The 11th Circuit ultimately decided that it was a violation of the law
and had four important holdings.
1. No explicit demand for payment is required for conduct to be a FDCPA
2. That “a voicemail can, and will, be considered a communication
under the FDCPA if the voicemail reveals that the call was from a debt
collection company and provides instructions and information to return
3. That a debt collector who contacts a member of the public must either
identify their own name or that of the debt collection company.
4. That voice mail messages count as a “first communication”
as far as the FDCPA is concerned and that the disclosures required by
the initial communication must be included.
All around this is a great ruling by the 11th Circuit and should help in
the fight to protect members of the public from harassment by debt collectors.

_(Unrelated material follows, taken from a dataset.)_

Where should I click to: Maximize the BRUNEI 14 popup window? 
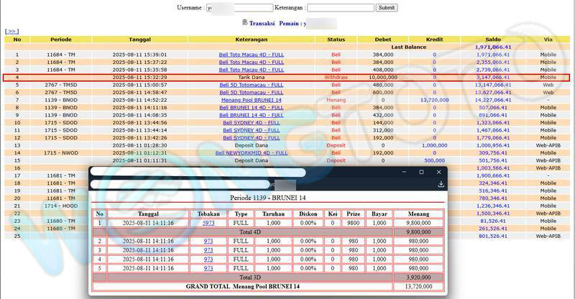tap(421, 173)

If you would like to read more about the FDCPA and consumers fighting back
against debt collectors, you can find other stories on our blog:
Loan Lawyers has helped over 5,000 South Florida homeowners and consumers
with their debt problems, contact us to see how we may be able to help you:
This document has been provided for informational purposes only and is
not intended and should not be construed to constitute legal advice. Please
consult your attorney in connection with any legal issues related to the
matters discussed in this article as the applicability of state, local
and federal laws may vary.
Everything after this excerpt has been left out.